What is expected
Repeat nothing but the lines below running from the one containing "Given: Click the horizontal" to the one containing "Click the breadcrumb chevron separator". Keep both end lines.

** Task data follows **

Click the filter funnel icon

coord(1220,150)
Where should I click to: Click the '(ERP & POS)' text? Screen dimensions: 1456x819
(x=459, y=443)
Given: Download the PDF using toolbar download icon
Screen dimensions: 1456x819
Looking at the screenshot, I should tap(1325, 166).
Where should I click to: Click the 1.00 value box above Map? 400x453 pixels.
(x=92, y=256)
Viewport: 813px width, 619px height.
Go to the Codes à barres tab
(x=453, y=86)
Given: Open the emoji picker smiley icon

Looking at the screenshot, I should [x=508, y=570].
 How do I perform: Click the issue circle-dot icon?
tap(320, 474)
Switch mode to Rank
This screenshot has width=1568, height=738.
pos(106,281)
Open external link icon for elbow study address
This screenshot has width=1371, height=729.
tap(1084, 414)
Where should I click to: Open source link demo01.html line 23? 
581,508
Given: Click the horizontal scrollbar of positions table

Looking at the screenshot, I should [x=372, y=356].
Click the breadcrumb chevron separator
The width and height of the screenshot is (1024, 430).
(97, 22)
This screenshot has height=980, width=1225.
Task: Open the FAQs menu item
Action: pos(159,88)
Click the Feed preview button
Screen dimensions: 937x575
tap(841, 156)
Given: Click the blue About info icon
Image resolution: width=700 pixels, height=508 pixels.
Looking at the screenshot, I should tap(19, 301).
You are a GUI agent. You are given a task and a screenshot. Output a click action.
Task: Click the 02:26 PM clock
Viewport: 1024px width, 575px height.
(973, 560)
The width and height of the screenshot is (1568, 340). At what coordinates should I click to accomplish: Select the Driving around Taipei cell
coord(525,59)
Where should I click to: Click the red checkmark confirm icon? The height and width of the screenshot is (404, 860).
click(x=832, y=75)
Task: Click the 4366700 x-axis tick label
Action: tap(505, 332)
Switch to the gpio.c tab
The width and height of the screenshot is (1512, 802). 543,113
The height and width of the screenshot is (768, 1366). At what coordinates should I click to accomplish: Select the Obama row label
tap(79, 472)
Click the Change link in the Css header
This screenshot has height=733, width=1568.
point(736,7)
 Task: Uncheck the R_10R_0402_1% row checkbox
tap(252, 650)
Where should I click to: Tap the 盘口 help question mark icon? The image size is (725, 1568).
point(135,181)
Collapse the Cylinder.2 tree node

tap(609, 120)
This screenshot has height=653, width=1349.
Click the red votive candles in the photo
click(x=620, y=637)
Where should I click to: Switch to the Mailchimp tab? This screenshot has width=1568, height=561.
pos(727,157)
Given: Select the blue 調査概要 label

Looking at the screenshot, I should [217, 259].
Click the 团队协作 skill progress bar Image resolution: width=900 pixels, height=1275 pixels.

** End of Task data **

Exercise result
Given: Click the horizontal scrollbar of positions table

Looking at the screenshot, I should [x=372, y=356].
Click the breadcrumb chevron separator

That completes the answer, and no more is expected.